- WHAT TO DO -
Please print the records below exactly as they are.

** Opening MATERIAL SHOWN block **

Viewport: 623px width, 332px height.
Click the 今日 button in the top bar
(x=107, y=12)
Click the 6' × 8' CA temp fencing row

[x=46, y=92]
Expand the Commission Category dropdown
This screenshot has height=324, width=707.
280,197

** Closing MATERIAL SHOWN block **

- WRITTEN SOLUTION -
Viewport: 623px width, 332px height.
Click the 今日 button in the top bar
(x=107, y=12)
Click the 6' × 8' CA temp fencing row

[x=46, y=92]
Expand the Commission Category dropdown
This screenshot has height=324, width=707.
280,197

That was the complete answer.